Boasting of every achievement, real or imagined, as if you deserve a Nobel Prize? Check. Total disregard for others’ feelings and concerns? Check. Needing to be the most successful, fascinating and special person in any room you grace with your presence? Check, check, check.
Congratulations, you may be a narcissist … and if so, you’re also more likely to be a dude, according to Dr. Emily Grijalva, a professor at the University at Buffalo School of Management. She just released a three-year review, the first of its kind, that compiles research from half a million subjects, many of them college students.
With what must have been a tremendous tolerance for inflated egos, the researchers examined some of humanity’s least-attractive characteristics — manipulativeness, self-absorption, aggression and arrogance among them — and looked at how people responded to statements that included “If I ruled the world, it would be a much better place” and “I know that I am good because everyone keeps telling me so.”
They then qualified “narcissism” according to three facets: entitlement, leadership/authority and grandiose/exhibitionism. Men scored measurably higher than women in the first two categories and were more likely to agree with phrases like “I like having authority over people” and “I insist upon getting the respect that is due to me.” They were also more likely to exploit others and to believe that they were entitled to special privileges. But there was hardly any deviation between the two genders in the grandiose/exhibitionism category, which includes qualities like vanity and self-absorption.
Higher levels of narcissism have been a helpful adaptation for men, the study said, boosting their self-esteem and emotional stability and making them more likely to take on leadership roles. But it has its drawbacks.
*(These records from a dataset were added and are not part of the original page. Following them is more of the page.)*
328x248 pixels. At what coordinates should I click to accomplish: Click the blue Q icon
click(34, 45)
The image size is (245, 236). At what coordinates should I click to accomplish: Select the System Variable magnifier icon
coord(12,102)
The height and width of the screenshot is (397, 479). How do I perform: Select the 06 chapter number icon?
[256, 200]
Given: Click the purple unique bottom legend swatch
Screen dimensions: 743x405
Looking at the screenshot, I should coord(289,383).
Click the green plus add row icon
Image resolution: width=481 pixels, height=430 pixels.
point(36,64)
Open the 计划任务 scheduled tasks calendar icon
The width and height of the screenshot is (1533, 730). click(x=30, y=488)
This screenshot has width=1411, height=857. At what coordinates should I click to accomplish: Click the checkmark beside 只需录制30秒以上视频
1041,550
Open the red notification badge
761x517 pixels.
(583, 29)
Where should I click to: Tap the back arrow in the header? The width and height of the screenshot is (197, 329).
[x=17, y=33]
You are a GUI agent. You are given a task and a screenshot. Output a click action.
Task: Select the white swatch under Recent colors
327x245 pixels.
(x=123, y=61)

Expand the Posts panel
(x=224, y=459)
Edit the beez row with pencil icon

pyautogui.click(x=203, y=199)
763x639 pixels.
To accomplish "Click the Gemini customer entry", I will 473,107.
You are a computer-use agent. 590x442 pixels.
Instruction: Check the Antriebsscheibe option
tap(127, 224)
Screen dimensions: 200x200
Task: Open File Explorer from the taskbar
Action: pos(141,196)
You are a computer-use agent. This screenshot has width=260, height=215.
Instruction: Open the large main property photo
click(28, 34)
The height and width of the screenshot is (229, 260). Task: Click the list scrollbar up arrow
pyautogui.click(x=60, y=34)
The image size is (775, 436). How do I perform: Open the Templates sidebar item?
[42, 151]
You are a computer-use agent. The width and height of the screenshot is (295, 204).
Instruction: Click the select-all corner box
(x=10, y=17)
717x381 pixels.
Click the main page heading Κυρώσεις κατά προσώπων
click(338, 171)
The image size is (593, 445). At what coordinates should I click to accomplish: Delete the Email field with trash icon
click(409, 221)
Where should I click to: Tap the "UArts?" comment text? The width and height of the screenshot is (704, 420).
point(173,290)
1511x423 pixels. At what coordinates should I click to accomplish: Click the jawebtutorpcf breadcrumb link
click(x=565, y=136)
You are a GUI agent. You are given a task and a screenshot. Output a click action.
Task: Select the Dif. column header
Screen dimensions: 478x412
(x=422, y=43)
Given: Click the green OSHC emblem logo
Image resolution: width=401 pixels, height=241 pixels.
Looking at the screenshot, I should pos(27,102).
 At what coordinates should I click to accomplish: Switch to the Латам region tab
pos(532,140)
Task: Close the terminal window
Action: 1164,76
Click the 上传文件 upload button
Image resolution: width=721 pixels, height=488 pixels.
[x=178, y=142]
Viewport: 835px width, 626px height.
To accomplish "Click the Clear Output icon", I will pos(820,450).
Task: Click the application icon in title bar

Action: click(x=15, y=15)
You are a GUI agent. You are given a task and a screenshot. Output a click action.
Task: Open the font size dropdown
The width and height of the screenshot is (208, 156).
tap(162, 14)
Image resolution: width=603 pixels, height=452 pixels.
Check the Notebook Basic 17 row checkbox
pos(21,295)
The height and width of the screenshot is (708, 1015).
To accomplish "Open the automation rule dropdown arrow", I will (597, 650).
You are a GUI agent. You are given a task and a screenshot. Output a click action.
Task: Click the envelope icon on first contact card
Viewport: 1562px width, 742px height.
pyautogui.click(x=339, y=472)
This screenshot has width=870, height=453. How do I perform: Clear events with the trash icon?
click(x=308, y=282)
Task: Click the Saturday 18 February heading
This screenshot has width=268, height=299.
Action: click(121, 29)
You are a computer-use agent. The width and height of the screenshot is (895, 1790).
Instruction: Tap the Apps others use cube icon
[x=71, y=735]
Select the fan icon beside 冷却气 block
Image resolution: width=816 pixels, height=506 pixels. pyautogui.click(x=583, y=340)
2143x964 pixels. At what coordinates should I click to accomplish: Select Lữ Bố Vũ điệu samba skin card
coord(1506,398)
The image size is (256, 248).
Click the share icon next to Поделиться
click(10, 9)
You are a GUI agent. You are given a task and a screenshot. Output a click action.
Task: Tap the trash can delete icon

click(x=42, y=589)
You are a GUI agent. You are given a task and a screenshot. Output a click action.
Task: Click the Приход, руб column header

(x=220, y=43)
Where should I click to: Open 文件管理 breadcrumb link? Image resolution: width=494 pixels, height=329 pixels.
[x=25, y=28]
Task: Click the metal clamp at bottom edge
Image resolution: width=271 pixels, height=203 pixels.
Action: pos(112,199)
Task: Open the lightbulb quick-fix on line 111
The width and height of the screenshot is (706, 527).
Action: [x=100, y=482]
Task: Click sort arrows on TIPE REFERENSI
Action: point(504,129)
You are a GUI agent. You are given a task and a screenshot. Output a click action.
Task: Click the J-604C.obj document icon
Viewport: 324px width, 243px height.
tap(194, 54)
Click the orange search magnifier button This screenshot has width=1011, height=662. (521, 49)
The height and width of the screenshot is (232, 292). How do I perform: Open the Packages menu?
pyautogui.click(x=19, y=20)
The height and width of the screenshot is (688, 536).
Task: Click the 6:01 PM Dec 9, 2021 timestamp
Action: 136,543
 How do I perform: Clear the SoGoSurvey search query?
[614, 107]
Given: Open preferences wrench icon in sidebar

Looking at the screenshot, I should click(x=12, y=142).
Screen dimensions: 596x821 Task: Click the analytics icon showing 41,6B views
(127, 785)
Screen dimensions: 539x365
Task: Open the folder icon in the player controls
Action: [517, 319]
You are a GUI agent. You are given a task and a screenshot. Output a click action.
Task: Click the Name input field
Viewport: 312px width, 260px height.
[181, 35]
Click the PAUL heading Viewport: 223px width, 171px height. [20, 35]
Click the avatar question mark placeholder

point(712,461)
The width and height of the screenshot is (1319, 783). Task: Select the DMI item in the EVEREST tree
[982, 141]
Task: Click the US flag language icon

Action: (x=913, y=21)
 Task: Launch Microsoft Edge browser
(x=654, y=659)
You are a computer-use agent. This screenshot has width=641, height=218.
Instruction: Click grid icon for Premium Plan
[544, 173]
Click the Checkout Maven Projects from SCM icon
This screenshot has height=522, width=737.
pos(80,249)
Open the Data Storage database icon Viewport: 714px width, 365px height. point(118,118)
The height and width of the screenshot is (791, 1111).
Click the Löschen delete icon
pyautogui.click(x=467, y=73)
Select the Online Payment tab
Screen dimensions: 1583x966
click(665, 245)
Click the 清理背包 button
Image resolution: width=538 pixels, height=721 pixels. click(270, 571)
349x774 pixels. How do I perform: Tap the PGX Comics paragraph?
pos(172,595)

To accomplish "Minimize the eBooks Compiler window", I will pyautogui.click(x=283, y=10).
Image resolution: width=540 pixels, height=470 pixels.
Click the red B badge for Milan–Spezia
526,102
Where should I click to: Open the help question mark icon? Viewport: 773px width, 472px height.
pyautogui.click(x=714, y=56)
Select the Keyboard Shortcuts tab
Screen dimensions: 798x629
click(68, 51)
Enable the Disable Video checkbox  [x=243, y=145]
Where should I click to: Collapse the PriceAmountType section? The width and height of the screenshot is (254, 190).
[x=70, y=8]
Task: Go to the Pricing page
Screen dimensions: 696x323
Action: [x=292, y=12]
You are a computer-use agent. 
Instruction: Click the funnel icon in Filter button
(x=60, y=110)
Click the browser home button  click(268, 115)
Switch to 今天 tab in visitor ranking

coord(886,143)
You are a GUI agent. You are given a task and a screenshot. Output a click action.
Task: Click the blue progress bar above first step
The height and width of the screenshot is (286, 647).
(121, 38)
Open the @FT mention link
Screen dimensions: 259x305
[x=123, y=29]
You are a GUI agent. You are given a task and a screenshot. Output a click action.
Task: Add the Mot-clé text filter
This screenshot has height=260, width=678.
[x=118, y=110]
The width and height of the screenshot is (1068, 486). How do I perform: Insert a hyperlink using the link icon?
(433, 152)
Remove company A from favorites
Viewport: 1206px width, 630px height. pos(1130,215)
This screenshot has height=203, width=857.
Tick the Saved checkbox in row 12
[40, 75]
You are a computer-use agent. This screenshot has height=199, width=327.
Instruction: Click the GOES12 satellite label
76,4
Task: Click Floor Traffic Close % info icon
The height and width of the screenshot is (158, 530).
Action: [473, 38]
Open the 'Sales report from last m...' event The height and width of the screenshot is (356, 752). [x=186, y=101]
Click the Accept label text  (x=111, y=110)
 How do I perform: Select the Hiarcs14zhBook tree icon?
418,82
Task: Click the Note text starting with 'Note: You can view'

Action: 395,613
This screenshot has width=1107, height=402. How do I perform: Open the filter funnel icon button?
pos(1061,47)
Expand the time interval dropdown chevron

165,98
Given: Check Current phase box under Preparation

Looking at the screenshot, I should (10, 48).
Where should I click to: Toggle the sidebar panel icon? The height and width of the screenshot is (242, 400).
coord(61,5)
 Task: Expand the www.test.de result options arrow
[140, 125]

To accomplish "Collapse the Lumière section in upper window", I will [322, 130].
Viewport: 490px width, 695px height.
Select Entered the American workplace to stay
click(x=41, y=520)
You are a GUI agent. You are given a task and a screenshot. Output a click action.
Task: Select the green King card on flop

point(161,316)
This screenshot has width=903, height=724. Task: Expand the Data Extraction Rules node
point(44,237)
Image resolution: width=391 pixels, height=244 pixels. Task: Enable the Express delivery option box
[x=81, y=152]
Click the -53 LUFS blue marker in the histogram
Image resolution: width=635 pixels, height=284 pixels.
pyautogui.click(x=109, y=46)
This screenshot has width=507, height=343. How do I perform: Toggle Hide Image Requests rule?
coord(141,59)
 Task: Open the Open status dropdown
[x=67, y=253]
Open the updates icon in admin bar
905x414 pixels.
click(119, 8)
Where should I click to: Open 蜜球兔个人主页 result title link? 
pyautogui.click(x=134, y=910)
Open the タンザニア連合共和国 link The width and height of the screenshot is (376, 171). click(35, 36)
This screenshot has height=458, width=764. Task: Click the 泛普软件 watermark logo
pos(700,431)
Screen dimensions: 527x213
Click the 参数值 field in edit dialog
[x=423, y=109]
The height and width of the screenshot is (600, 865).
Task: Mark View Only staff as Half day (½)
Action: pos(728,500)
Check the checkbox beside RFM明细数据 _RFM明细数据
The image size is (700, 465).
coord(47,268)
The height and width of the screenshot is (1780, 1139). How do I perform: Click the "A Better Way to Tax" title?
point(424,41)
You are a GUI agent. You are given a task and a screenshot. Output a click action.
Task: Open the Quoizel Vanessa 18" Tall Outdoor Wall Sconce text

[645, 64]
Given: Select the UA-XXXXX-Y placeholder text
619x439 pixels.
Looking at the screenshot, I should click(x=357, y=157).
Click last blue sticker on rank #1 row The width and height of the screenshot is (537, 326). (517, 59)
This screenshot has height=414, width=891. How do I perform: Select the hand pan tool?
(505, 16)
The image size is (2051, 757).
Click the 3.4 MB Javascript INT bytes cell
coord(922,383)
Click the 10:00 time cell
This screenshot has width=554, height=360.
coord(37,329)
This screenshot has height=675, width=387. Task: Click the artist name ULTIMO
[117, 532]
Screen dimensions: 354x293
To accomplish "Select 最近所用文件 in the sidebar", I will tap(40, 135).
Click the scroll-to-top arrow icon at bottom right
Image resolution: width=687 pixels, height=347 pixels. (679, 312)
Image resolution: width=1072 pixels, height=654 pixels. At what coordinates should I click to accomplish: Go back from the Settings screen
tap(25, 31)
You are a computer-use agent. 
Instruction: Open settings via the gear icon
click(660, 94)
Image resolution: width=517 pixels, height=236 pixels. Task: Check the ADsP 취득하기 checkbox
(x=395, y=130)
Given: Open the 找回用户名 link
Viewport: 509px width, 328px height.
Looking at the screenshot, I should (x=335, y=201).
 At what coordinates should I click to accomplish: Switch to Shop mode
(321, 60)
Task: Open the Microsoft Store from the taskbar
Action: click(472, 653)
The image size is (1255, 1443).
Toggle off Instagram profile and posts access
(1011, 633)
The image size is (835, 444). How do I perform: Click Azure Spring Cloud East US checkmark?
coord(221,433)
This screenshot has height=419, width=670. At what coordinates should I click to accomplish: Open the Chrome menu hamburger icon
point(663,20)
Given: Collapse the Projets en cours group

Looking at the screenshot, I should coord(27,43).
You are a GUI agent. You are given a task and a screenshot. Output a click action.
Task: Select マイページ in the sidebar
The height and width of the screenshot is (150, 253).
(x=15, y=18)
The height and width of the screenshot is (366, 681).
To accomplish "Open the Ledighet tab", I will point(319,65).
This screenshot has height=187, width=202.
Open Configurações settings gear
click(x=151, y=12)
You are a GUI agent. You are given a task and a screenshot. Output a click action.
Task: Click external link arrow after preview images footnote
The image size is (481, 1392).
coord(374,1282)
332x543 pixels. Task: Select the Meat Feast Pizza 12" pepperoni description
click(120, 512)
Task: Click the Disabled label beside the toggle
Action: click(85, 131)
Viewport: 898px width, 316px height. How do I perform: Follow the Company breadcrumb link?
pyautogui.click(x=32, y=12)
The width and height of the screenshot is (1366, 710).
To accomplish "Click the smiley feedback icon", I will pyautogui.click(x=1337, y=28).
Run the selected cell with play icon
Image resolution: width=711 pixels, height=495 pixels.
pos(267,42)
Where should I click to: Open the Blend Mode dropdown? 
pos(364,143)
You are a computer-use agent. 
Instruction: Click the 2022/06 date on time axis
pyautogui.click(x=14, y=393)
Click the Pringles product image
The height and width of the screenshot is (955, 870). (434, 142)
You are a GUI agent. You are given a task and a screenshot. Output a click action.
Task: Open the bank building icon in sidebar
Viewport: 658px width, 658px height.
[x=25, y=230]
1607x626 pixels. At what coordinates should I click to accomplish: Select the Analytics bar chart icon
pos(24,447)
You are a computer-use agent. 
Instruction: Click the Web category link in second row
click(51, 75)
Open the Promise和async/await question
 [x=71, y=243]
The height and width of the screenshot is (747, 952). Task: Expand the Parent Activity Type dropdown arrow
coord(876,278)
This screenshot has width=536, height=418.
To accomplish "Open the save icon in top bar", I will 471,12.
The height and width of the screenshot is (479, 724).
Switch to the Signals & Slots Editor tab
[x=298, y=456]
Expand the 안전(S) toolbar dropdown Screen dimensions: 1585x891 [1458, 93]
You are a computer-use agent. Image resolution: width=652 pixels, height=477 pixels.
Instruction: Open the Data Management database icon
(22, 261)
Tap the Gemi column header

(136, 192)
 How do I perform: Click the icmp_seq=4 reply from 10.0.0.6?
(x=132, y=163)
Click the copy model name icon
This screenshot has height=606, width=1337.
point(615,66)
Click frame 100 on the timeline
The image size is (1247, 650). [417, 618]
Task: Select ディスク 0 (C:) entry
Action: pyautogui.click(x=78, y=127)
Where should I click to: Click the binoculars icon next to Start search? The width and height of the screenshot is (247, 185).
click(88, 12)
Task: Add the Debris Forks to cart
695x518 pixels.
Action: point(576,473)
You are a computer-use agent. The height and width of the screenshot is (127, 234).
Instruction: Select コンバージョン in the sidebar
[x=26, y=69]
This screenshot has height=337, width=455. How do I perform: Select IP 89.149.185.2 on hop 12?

“Narcissism is associated with various interpersonal dysfunctions, including an inability to maintain healthy long-term relationships, unethical behaviour and aggression,” lead author Emily Grijalva, a professor at the University of Buffalo, said in a news release. The study doesn’t tell us anything we didn’t already assume, but it is the first systematic review to back up the magnitude of gender stereotypes with actual data, according to Grijalva. It also looks into why those stereotypes exist in the first place.
“Individuals tend to observe and learn gender roles from a young age, and may face backlash for deviating from society’s expectations,” Grijalva said. “In particular, women often receive harsh criticism for being aggressive or authoritative, which creates pressure for women, more so than for men, to suppress displays of narcissistic behaviour.”
Stereotypes about the way men and women exhibit entitlement and leadership can be self-perpetuating, the study argued. For example, women score lower on the leadership/authority facet, meaning that they are less likely to wind up in leadership roles. But the resulting lack of female leaders could then reinforce the idea that women are worse leaders and less authoritative, pushing women to suppress those aspects of themselves to conform to gender expectations.
“For a woman who has deeply internalized a feminine gender identity, endorsing gender-stereotypical occupational preferences might be a mechanism used to avow her femininity to herself and to others,” the study said. The study did include one piece of good news: Neither female nor male college students are any more narcissistic now than they were in 1990.